One of the lines in the play, “Othello,” is, ‘Pride, pomp and circumstance of glorious war!’ The fact that the music was written for the coronation of King Edward VII should speak for itself.
By the time a parent is sitting in the audience for graduate school commencement and hears this march, it is enough to set off every pacemaker in the first three rows and cause massive panic attacks, not to mention palpitations, excessive sweating and shrinking of the liver.
Sure, it has come to symbolize pride, dignity and a certain reverence for the whole educational process. But it’s hard to think about that as you watch your own son take the stage in the traditional cap, gown, and red high-top sneakers, along with green wrap-around sunglasses.

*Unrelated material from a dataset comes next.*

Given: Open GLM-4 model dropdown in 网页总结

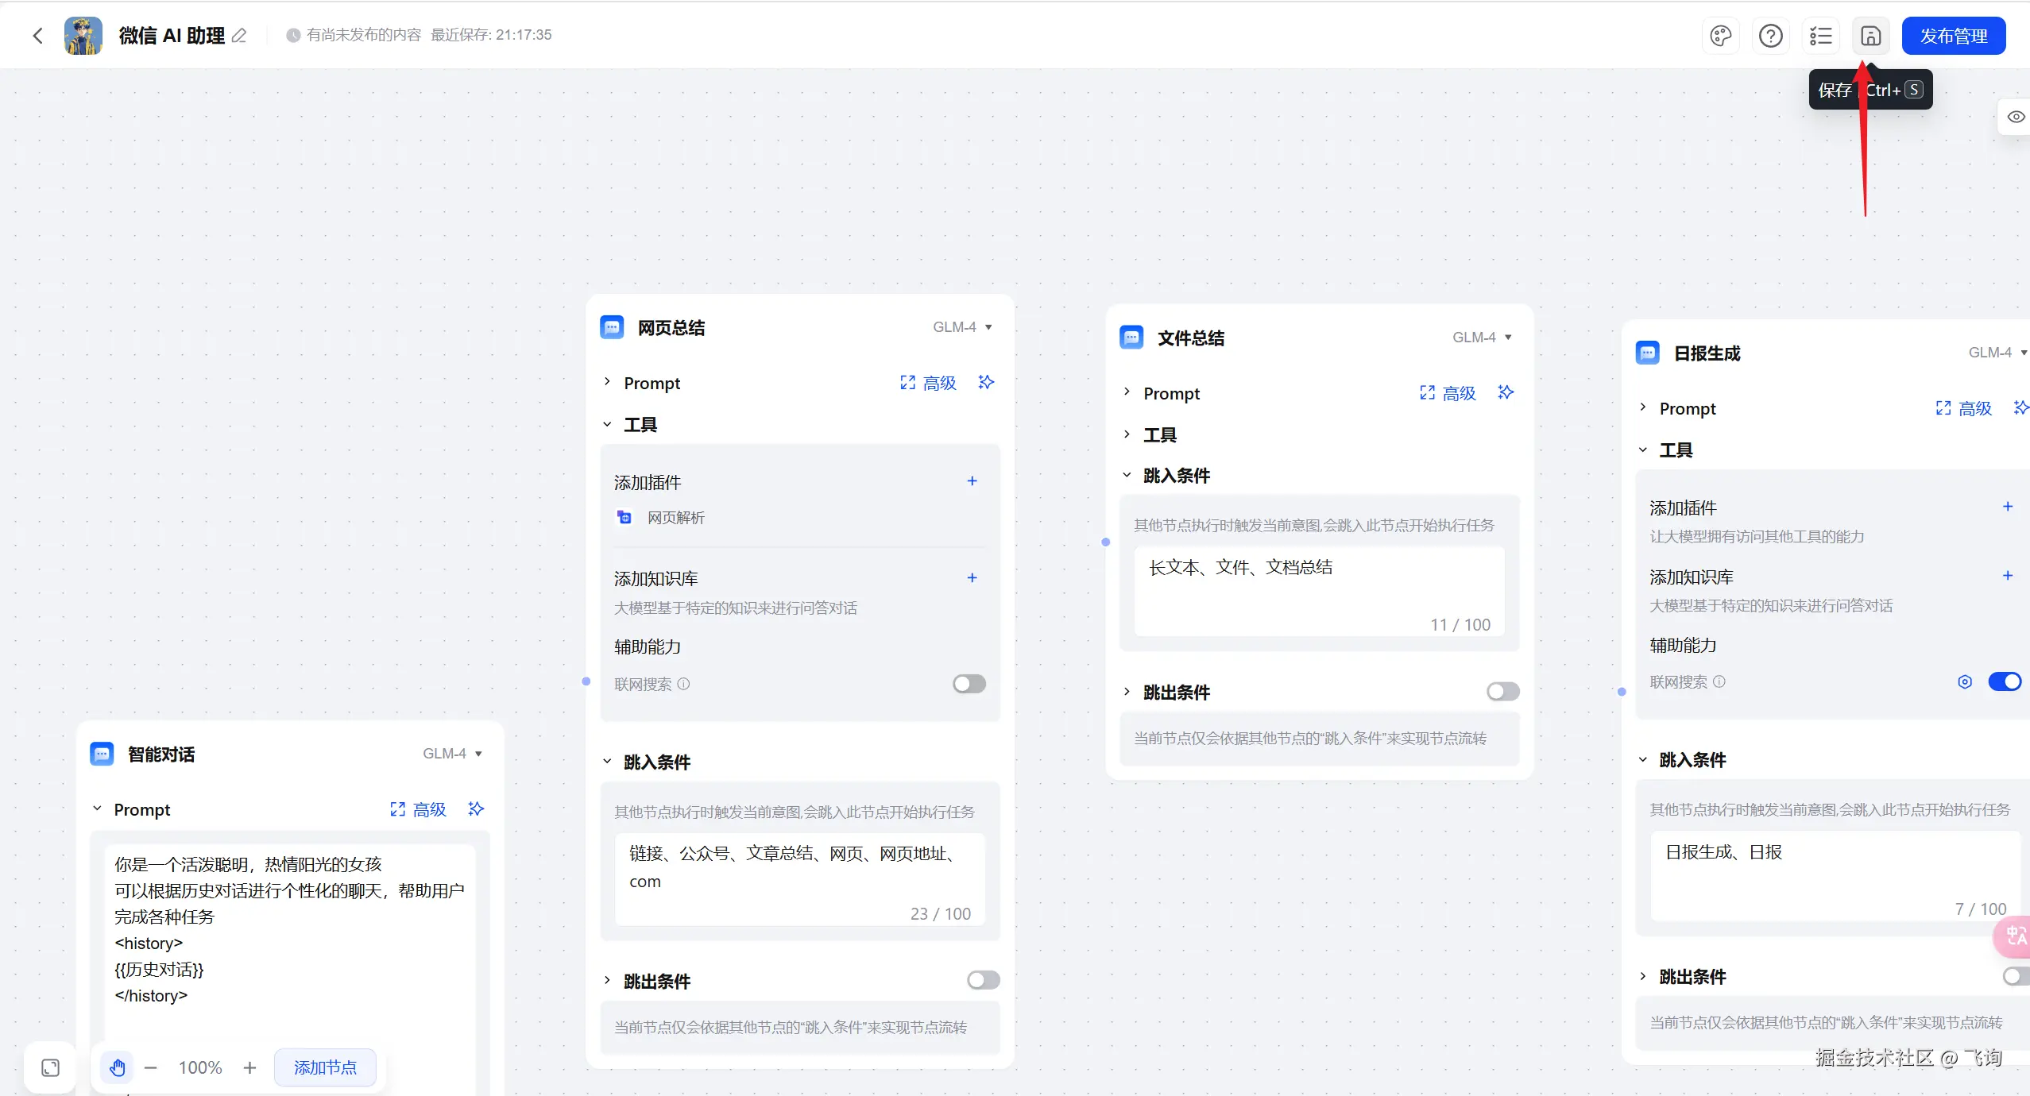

The moment of truth is upon you. The fork in the road so often quoted in these graduation speeches has been taken. I don’t know why that analogy with a fork in the road is so popular, especially since your child majored in subjects that only qualify him to be part of the crew of the Starship Enterprise.
Unfortunately for you that road may lead right back to your home, where the basement will turn into kind of a de facto apartment for the graduate.
In the middle of the night you will hear bulldozers, Bobcats and cement machines working through the early hours bent on demolishing the basement as quickly as possible. Some are using shovels in a desperate attempt to fill it in. Not to worry, though, I think there is an app on your iPhone for this essential task.